Kentsel rantlarla semirmeye alışmış, gözü dönmüş bir
grubun, vatandaşın yalnızca elindeki değil, ilerde kazanmayı hayal ettiği
parasına dahi göz koymuş olduğu görülmektedir. Bilim ve teknik, rant hırsı
karşısında yine kaybetmiştir.
Mülkiyet hakkını yok eden ve
birçok açıdan Anayasaya aykırılıklar taşıyan bu düzenleme sonrasında, yapılacak
Kentsel Dönüşüm uygulamaları ile mülkiyet dokusu büyük oranda değişecek, kent
toprağının tasarruf hakkı büyük ölçüde belediyeler ve onlarla işbirliği
içerisindeki yandaş müteahhitler elinde toplanacaktır. Konut sahibiyken
konutundan olan vatandaş yeniden konut sahibi olabilmek için büyük bedeller
ödemek zorunda kalacak, bu kesimlerden yandaş kesime ciddi miktarda sermaye
aktarımı gerçekleştirilmiş olacaktır.
Kentleri "gecekondulardan
temizleme" etiketiyle pazarlanan düzenleme, kamuya ait tüm arazilere el koyarak,
çağdaş gecekondular üretilmesini amaçlamaktadır.
Kentsel
topraklarda var olan kamu mülklerinin önemli bir bölümü, kentlerimizde
gereksinim duyulan sosyal ve teknik altyapılar için kullanılması gerekirken,
iktidarlar tarafından satılarak elden çıkarılmıştır. Yapılan yeni düzenleme ile
elde kalan son mülklerinde yandaş müteahhitler eliyle pazarlanması
amaçlanmaktadır.
Diğer yandan bu düzenleme, büyükşehir belediye
başkanlarının karşı karşıya geldiği ilçe belediyelerine karşı ve diğer kamu
kurumlarına karşı kullanabileceği çok tehlikeli bir silah olarak tasarlanmıştır.

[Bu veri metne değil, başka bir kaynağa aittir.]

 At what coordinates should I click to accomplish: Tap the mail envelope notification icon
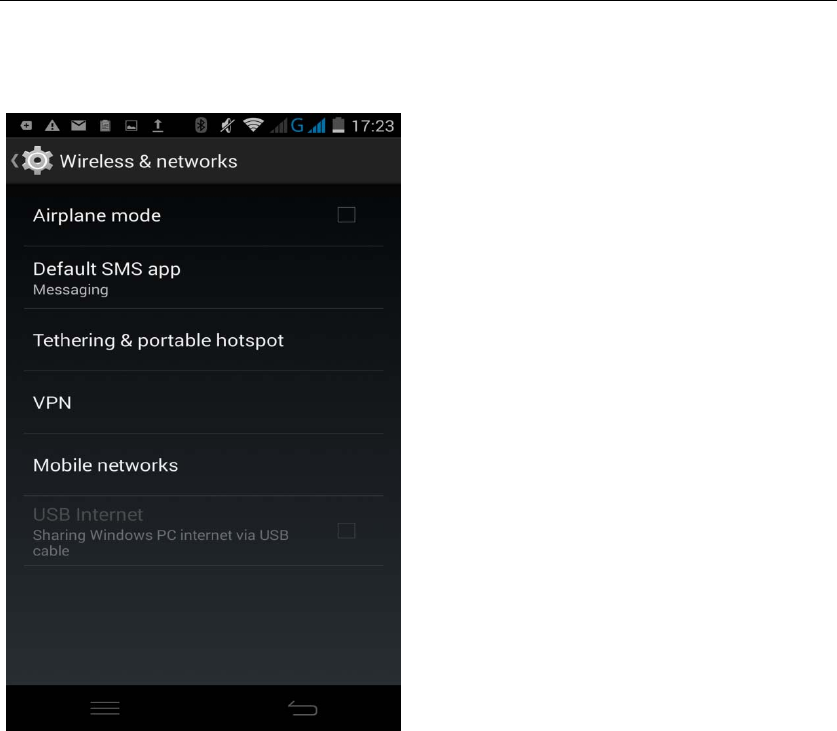pyautogui.click(x=78, y=125)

Devam eden davalara müdahale amacından başka amacı olmayan
Geçici Madde ile TBMM’de yargı yerlerine karşı gece yarısı darbesi
yapılmıştır.
Yasalaşan teklifin gece yarısı kabul edilen geçici
maddesi, değişiklik yürürlüğe girmeden önce, Ankara Büyükşehir Belediyesine
karşı açılmış onlarca davada olduğu gibi, belediye ve kentsel dönüşüm adı
altında başlatılmış talan projelerine karşı alınmış durdurma kararlarını ortadan
kaldırmayı, bu uygulamayı yapan idareleri ve kararı uygulayan yetkilileri yasal
sorumluluktan kurtarmayı amaçlamaktadır.
73'üncü maddede
gerçekleşen değişiklikle;
Ankara’da Saklıkent Kentsel Dönüşüm
Projesi ve Göksu Kentsel Dönüşüm Projesi örneklerinde olduğu gibi, yandaş
kesimlerin ve bir grup milletvekilinin kentin nazım imar planında yeşil alan
olan, bu nedenle "ucuza kapattıkları" alanlarda hayalini kurdukları villalar,
alışveriş merkezleri ve "residence" projelerinin önündeki yargı engelleri
kaldırılmış olacaktır. Vatandaşlarımız kendi mülkü ile ilgili alınan ve
mülkiyet hakkının kullanmasını büyük oranda engelleyecek Kentsel Dönüşüm Alanı
ilanıyla ilgili meclis kararlarından haberdar olması ve bu kararlara itirazın
büyük ölçüde engellenecektir.
İdarenin her türlü eylem ve işlemine karşı
yargı yolunu açan Anayasanın 125. maddesi hükmüne rağmen, kentsel dönüşüm
alanlarında idarenin hukuk dışı uygulamalarına karşı idari yargı yolu kapatılmış
olacaktır.
İ. Melih Gökçek’in rüyalarını süsleyen düzene ilk adım
atılmıştır. İlçe belediyelerin planlama ve imar uygulama konusundaki tüm
yetkileri ve bu kapsamda verdikleri hizmetlere bağlı olarak elde ettikleri tüm
gelirler ellerinden alınabilecektir.
Kentlerimizde belediyeler
tarafından göz dikilen, diğer kamu kurumlarına ait değerli gayrimenkullerin
bulunduğu alanlar potansiyel kentsel dönüşüm alanı olmaktan
kurtulamayacaktır.
Özel şahıslara ait gayrimenkullerin
kamulaştırılmasında, mülkiyet hakkını bütünüyle ortadan kaldıran bir anlayışla,
vatandaşın itiraz yolları neredeyse bütünüyle ortadan kaldırılmakta, tapu
delinmekte ve değersiz bir kağıt haline dönüştürülmektedir.
Kentsel
dönüşüm alanında evi başına yıkılarak sokağa atılacak vatandaş, kendi malını
belediyenin belirlediği fiyattan, belediyeden tekrar satın almak zorunda
bırakılacaktır. Kentte dilediği yerde tüm konutları yapma, yaptırma
konusunda tekel haline gelecek belediyelere, konut yapım maliyetleri ve satış
fiyatlarını belirleme konusunda hiçbir kısıtlama ve denetim öngörülmemektedir.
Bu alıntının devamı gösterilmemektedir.